I was having lunch with Terri, who was telling me about her problems with her husband. “I feel worthless,” she proclaimed, her drawn, pale face confirming her words. “Fred is down in the dumps again, and I have been running around doing everything I can think of—great dinners, a spotless house, little surprises in his briefcase—to cheer him up. But nothing seems to be working. I don’t know why I can’t make him happy.”
“Oh sweetie,” I replied, “you’ve sent yourself up for an impossible task.”
In my practice as a thinking partner, I come across this situation all the time—people who believe it is their duty to ensure the happiness of family and friends, and then feel like failures when their caring fails to have the desired effect. I once knew a businessman who moved ten times in twelve years in a futile attempt to make his wife happy. No house was right; she’s still discontent and he feels like a failure. “My therapist says perhaps I love her too much and need to set limits,” he confided in me.

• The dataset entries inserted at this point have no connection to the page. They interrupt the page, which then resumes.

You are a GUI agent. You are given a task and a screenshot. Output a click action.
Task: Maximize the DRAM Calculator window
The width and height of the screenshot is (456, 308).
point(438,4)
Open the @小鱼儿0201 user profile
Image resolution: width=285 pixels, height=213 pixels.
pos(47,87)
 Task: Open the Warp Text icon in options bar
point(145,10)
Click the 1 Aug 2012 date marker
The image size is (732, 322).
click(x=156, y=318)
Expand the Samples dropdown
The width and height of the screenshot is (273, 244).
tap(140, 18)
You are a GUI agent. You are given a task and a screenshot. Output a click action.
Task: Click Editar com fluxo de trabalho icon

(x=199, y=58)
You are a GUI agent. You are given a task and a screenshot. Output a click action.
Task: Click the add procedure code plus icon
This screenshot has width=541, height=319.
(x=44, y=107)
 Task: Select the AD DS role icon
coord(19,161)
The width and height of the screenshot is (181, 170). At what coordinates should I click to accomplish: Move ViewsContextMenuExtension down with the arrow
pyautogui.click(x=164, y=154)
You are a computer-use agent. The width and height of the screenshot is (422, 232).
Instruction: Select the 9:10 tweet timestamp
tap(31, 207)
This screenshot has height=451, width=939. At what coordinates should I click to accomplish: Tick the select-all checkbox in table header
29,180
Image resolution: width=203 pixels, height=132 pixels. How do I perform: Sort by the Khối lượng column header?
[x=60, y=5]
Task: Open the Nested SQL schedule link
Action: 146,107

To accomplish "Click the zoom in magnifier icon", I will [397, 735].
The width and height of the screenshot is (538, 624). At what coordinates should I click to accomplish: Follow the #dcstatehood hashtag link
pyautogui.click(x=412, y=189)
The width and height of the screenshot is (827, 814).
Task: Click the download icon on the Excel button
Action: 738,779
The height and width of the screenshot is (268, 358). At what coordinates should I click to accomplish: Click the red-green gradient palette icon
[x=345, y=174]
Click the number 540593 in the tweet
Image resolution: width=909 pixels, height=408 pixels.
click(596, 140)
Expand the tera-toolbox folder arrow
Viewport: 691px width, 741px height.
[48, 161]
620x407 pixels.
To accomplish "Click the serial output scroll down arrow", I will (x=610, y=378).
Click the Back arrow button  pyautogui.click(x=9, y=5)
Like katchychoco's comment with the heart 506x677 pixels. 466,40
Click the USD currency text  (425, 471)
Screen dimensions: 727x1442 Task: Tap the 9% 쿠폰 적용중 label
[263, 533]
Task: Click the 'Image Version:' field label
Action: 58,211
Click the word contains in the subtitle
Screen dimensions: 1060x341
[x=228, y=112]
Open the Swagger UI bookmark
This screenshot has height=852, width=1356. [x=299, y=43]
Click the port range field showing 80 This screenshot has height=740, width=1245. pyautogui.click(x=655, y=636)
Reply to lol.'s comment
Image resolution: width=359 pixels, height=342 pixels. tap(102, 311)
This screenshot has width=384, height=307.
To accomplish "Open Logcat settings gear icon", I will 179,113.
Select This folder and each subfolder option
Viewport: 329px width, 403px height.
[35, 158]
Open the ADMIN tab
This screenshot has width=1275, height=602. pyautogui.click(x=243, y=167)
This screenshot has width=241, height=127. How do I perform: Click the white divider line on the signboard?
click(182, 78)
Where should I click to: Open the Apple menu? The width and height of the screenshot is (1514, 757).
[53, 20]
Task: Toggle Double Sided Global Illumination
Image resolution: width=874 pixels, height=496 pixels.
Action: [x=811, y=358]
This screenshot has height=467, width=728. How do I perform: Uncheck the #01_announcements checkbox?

While this man’s situation may be extreme, there’s something about love, at least in this culture, that makes us think we’re supposed to be able to create joyfulness in our beloveds. We take our loved ones’ unhappiness personally, even when it has nothing to do with us. We bend ourselves into knots, jump through hoops, give up what is near and dear to us in an attempt to “make” them happy. But that’s impossible because happiness cannot be granted by one person to another. It is earned through our choosing to embrace all the beauty life has to offer and using all of who we are for a purpose we deem worthwhile. And that is something no one can do for us.